4.5.12

Saint-Sulpice-sur-Lèze. 4 œuvres d'art aux entrées de la ville

Saint-Sulpice-sur-Lèze. 4 œuvres d'art aux entrées de la ville
Elle occupe une position stratégique, plaquée sur un mur en hauteur à l'entrée de la bastide, la grande « fresque » de 3,60 sur 4 m. Un rêve surdimensionné pour un peintre amateur qui s'adonne à sa passion après avoir pris une retraite de formateur en usinage. André Méric, même profil local que les autres artistes du ballon, a voulu symboliser l'idée de la « transmission entre générations de la flamme rugby-passion ». Pour croquer (sur du contreplaqué) ses joueurs vêtus à l'ancienne et à la moderne, il a compulsé nombre de photos, « y compris aux archives d'Auch », adaptant les drapés des costumes aux positions. « J'ai mis un clocher en fond, pour symboliser le rugby de clocher, et pas le « rugby fric » »
Le grand ballon d'André Ignace
Il mesure 2,20 m de haut et a le petit air penché du ballon posé sur son socle, attendant le coup de pied du buteur. « Entièrement fabriqué en tôle découpée de 20, de chez Rives », précise André Ignace, qui l'a représenté avec sa grande ouverture pour passer la « béchigue », la vessie de porc. Elle était lacée, comme les maillots et gare à celui qui s'y coinçait les doigts. L'artisan à la retraite a retrouvé les gestes du plombier pour souder les pièces, aidé par l'omniprésent Alain Finotto. « C'est comme ça, nous sommes un petit monde d'anciens du rugby, nous mettons nos compétences en commun ». Le ballon est sorti faire un petit tour de ville pour le Carnaval. Premier essai réussi, transformation à Pentecôte.
Lecoq de Jean Mandrou
Jean Mandrou a impulsé la création d'un comité artistique, chargé de mettre en œuvre des œuvres d'art. Histoire de prouver, si besoin en était, que le rugby n'est pas qu'un sport un peu bas du ballon. Ce natif de Saint-Sulpice qui a, comme tous ses copains, un peu joué au rugby, a pensé à un coq. « C'est l'emblème de la Fédération de rugby ». L'ancien instit qu'il est a utilisé en grand le béton cellulaire que travaillaient ses élèves en TP. Il se monte comme un mur et se découpe à la scie. Il a travaillé son coq de 250 kg sous son hangar ; un ami, Gaby Bonnefont, l'a recouvert d'un bel enduit blanc. Quand le centenaire sera bouclé, le volatile ira peut-être exhiber ses plumes colorées dans le poulailler de Jean Mandrou.

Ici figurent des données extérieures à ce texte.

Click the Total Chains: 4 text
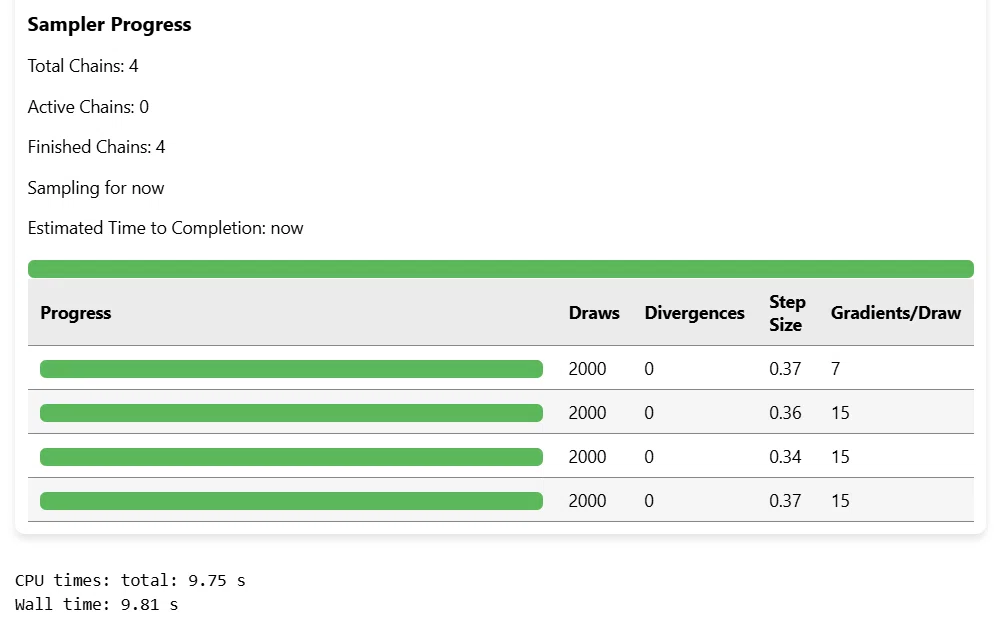Viewport: 1000px width, 628px height. pyautogui.click(x=83, y=66)
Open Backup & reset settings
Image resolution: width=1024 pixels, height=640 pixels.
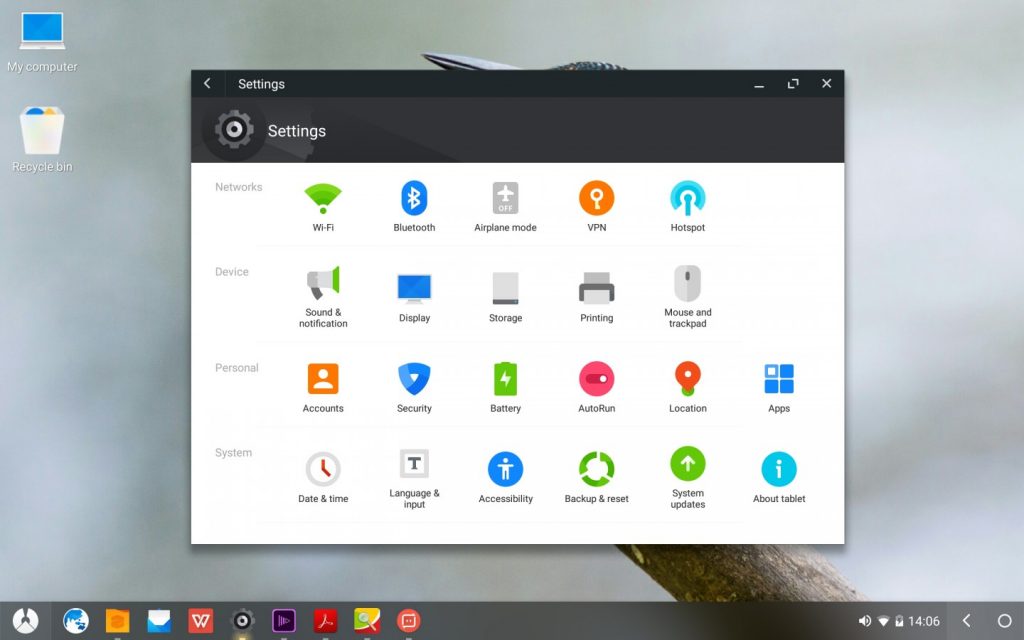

Le maillot et le ballon de Michel Aupetit
Michel Aupetit n'a pas suivi le sillage tracé par ses ancêtres « du moulin à eau de Saint-Sulpice » : il est devenu technicien en informatique.
Lui aussi a porté le maillot rouge et vert, ce qui lui a inspiré un grand maillot de bois peint accroché à la façade de la mairie.
Sa lecture est digne de celle d'un blason : on y retrouve les couleurs du club, le sigle USSS, les cinq créneaux qui matérialisent le col… C'est également lui qui, avec l'aide d'Alain Finotto, a réalisé un ballon de rugby en fer, placé entre quatre poteaux, d'un mètre de haut.
Il prendra place au stade, sur le socle, réalisé par Gilles Rouja, de la stèle souvenir.